→ What needs to be done: Arrange every line of the listing below as a Markdown table with the columns Row and Line. Number each line under Row and put its text under Line, leaving out blank lines.

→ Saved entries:
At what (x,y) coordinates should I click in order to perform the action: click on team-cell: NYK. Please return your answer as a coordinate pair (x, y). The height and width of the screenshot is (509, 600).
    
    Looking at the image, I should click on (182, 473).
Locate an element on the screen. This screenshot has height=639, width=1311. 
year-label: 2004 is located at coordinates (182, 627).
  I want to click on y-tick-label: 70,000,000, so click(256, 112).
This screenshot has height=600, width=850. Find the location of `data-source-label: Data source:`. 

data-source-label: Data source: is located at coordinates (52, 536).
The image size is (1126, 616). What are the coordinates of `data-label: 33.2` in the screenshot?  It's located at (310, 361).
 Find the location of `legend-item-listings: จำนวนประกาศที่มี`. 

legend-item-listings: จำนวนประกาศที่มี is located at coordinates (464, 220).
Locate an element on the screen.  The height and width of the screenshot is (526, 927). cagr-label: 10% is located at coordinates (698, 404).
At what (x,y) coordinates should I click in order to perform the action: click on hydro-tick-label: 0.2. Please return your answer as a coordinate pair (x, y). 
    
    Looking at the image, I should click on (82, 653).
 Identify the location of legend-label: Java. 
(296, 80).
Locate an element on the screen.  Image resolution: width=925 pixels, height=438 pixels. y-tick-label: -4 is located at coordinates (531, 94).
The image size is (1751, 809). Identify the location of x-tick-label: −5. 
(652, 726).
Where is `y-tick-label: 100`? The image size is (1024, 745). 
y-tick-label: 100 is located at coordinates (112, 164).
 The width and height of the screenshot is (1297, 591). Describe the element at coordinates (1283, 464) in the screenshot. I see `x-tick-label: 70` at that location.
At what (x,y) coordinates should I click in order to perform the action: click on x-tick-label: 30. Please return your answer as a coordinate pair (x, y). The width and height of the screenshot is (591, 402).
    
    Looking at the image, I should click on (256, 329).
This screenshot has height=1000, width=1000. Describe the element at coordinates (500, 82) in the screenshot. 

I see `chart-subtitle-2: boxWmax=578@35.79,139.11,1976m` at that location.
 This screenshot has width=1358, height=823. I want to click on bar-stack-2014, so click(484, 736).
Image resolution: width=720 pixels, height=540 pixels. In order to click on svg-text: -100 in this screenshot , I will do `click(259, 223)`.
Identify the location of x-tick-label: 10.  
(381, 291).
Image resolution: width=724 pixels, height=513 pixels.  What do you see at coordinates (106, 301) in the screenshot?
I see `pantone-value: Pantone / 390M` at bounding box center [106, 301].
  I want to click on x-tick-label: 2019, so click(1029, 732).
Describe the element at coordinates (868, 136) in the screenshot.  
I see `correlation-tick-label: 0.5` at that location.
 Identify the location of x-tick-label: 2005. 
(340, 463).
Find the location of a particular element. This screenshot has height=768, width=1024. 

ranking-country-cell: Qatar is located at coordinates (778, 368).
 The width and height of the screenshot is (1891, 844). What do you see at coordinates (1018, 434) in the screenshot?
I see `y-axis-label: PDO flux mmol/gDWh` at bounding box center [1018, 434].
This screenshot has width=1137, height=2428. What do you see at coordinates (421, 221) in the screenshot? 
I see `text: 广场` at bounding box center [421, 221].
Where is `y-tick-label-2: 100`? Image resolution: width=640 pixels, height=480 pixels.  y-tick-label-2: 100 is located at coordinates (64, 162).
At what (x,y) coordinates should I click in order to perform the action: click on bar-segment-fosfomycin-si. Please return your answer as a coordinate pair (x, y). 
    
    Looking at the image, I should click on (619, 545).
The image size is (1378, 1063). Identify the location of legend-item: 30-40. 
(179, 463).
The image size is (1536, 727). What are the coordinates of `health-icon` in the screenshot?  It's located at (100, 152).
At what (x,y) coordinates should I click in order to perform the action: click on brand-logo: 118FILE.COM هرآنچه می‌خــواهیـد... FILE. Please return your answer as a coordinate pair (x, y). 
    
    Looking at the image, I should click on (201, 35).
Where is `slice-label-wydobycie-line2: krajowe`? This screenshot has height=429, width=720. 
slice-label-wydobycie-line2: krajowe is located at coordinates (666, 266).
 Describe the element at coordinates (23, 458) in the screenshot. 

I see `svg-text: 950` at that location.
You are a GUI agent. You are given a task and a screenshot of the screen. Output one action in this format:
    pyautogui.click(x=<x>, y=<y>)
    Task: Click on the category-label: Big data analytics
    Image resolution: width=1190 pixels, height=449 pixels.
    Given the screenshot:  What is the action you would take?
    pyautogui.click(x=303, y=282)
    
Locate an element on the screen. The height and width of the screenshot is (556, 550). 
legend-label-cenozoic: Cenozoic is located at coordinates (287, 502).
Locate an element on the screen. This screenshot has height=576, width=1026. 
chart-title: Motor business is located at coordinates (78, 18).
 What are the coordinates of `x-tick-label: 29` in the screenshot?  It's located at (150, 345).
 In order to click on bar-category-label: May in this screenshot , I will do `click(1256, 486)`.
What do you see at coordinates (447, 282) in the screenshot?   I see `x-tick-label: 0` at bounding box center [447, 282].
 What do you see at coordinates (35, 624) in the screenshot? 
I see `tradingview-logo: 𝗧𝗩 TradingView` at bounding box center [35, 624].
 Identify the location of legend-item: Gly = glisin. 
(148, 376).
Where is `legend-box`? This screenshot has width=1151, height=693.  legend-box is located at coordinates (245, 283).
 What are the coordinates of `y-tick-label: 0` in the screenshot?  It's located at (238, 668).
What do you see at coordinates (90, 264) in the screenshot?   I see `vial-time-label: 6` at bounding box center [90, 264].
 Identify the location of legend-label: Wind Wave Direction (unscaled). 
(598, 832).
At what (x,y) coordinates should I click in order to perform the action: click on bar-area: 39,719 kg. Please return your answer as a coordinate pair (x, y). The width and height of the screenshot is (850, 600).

→ Solved problem:
| Row | Line |
|---|---|
| 1 | At what (x,y) coordinates should I click in order to perform the action: click on team-cell: NYK. Please return your answer as a coordinate pair (x, y). The height and width of the screenshot is (509, 600). |
| 2 |     Looking at the image, I should click on (182, 473). |
| 3 | Locate an element on the screen. This screenshot has height=639, width=1311.  |
| 4 | year-label: 2004 is located at coordinates (182, 627). |
| 5 |   I want to click on y-tick-label: 70,000,000, so click(256, 112). |
| 6 | This screenshot has height=600, width=850. Find the location of `data-source-label: Data source:`.  |
| 7 | data-source-label: Data source: is located at coordinates (52, 536). |
| 8 | The image size is (1126, 616). What are the coordinates of `data-label: 33.2` in the screenshot?  It's located at (310, 361). |
| 9 |  Find the location of `legend-item-listings: จำนวนประกาศที่มี`.  |
| 10 | legend-item-listings: จำนวนประกาศที่มี is located at coordinates (464, 220). |
| 11 | Locate an element on the screen.  The height and width of the screenshot is (526, 927). cagr-label: 10% is located at coordinates (698, 404). |
| 12 | At what (x,y) coordinates should I click in order to perform the action: click on hydro-tick-label: 0.2. Please return your answer as a coordinate pair (x, y).  |
| 13 |     Looking at the image, I should click on (82, 653). |
| 14 |  Identify the location of legend-label: Java.  |
| 15 | (296, 80). |
| 16 | Locate an element on the screen.  Image resolution: width=925 pixels, height=438 pixels. y-tick-label: -4 is located at coordinates (531, 94). |
| 17 | The image size is (1751, 809). Identify the location of x-tick-label: −5.  |
| 18 | (652, 726). |
| 19 | Where is `y-tick-label: 100`? The image size is (1024, 745).  |
| 20 | y-tick-label: 100 is located at coordinates (112, 164). |
| 21 |  The width and height of the screenshot is (1297, 591). Describe the element at coordinates (1283, 464) in the screenshot. I see `x-tick-label: 70` at that location. |
| 22 | At what (x,y) coordinates should I click in order to perform the action: click on x-tick-label: 30. Please return your answer as a coordinate pair (x, y). The width and height of the screenshot is (591, 402). |
| 23 |     Looking at the image, I should click on (256, 329). |
| 24 | This screenshot has height=1000, width=1000. Describe the element at coordinates (500, 82) in the screenshot.  |
| 25 | I see `chart-subtitle-2: boxWmax=578@35.79,139.11,1976m` at that location. |
| 26 |  This screenshot has width=1358, height=823. I want to click on bar-stack-2014, so click(484, 736). |
| 27 | Image resolution: width=720 pixels, height=540 pixels. In order to click on svg-text: -100 in this screenshot , I will do `click(259, 223)`. |
| 28 | Identify the location of x-tick-label: 10.   |
| 29 | (381, 291). |
| 30 | Image resolution: width=724 pixels, height=513 pixels.  What do you see at coordinates (106, 301) in the screenshot? |
| 31 | I see `pantone-value: Pantone / 390M` at bounding box center [106, 301]. |
| 32 |   I want to click on x-tick-label: 2019, so click(1029, 732). |
| 33 | Describe the element at coordinates (868, 136) in the screenshot.   |
| 34 | I see `correlation-tick-label: 0.5` at that location. |
| 35 |  Identify the location of x-tick-label: 2005.  |
| 36 | (340, 463). |
| 37 | Find the location of a particular element. This screenshot has height=768, width=1024.  |
| 38 | ranking-country-cell: Qatar is located at coordinates (778, 368). |
| 39 |  The width and height of the screenshot is (1891, 844). What do you see at coordinates (1018, 434) in the screenshot? |
| 40 | I see `y-axis-label: PDO flux mmol/gDWh` at bounding box center [1018, 434]. |
| 41 | This screenshot has width=1137, height=2428. What do you see at coordinates (421, 221) in the screenshot?  |
| 42 | I see `text: 广场` at bounding box center [421, 221]. |
| 43 | Where is `y-tick-label-2: 100`? Image resolution: width=640 pixels, height=480 pixels.  y-tick-label-2: 100 is located at coordinates (64, 162). |
| 44 | At what (x,y) coordinates should I click in order to perform the action: click on bar-segment-fosfomycin-si. Please return your answer as a coordinate pair (x, y).  |
| 45 |     Looking at the image, I should click on (619, 545). |
| 46 | The image size is (1378, 1063). Identify the location of legend-item: 30-40.  |
| 47 | (179, 463). |
| 48 | The image size is (1536, 727). What are the coordinates of `health-icon` in the screenshot?  It's located at (100, 152). |
| 49 | At what (x,y) coordinates should I click in order to perform the action: click on brand-logo: 118FILE.COM هرآنچه می‌خــواهیـد... FILE. Please return your answer as a coordinate pair (x, y).  |
| 50 |     Looking at the image, I should click on (201, 35). |
| 51 | Where is `slice-label-wydobycie-line2: krajowe`? This screenshot has height=429, width=720.  |
| 52 | slice-label-wydobycie-line2: krajowe is located at coordinates (666, 266). |
| 53 |  Describe the element at coordinates (23, 458) in the screenshot.  |
| 54 | I see `svg-text: 950` at that location. |
| 55 | You are a GUI agent. You are given a task and a screenshot of the screen. Output one action in this format: |
| 56 |     pyautogui.click(x=<x>, y=<y>) |
| 57 |     Task: Click on the category-label: Big data analytics |
| 58 |     Image resolution: width=1190 pixels, height=449 pixels. |
| 59 |     Given the screenshot:  What is the action you would take? |
| 60 |     pyautogui.click(x=303, y=282) |
| 61 | Locate an element on the screen. The height and width of the screenshot is (556, 550).  |
| 62 | legend-label-cenozoic: Cenozoic is located at coordinates (287, 502). |
| 63 | Locate an element on the screen. This screenshot has height=576, width=1026.  |
| 64 | chart-title: Motor business is located at coordinates (78, 18). |
| 65 |  What are the coordinates of `x-tick-label: 29` in the screenshot?  It's located at (150, 345). |
| 66 |  In order to click on bar-category-label: May in this screenshot , I will do `click(1256, 486)`. |
| 67 | What do you see at coordinates (447, 282) in the screenshot?   I see `x-tick-label: 0` at bounding box center [447, 282]. |
| 68 |  What do you see at coordinates (35, 624) in the screenshot?  |
| 69 | I see `tradingview-logo: 𝗧𝗩 TradingView` at bounding box center [35, 624]. |
| 70 |  Identify the location of legend-item: Gly = glisin.  |
| 71 | (148, 376). |
| 72 | Where is `legend-box`? This screenshot has width=1151, height=693.  legend-box is located at coordinates (245, 283). |
| 73 |  What are the coordinates of `y-tick-label: 0` in the screenshot?  It's located at (238, 668). |
| 74 | What do you see at coordinates (90, 264) in the screenshot?   I see `vial-time-label: 6` at bounding box center [90, 264]. |
| 75 |  Identify the location of legend-label: Wind Wave Direction (unscaled).  |
| 76 | (598, 832). |
| 77 | At what (x,y) coordinates should I click in order to perform the action: click on bar-area: 39,719 kg. Please return your answer as a coordinate pair (x, y). The width and height of the screenshot is (850, 600). |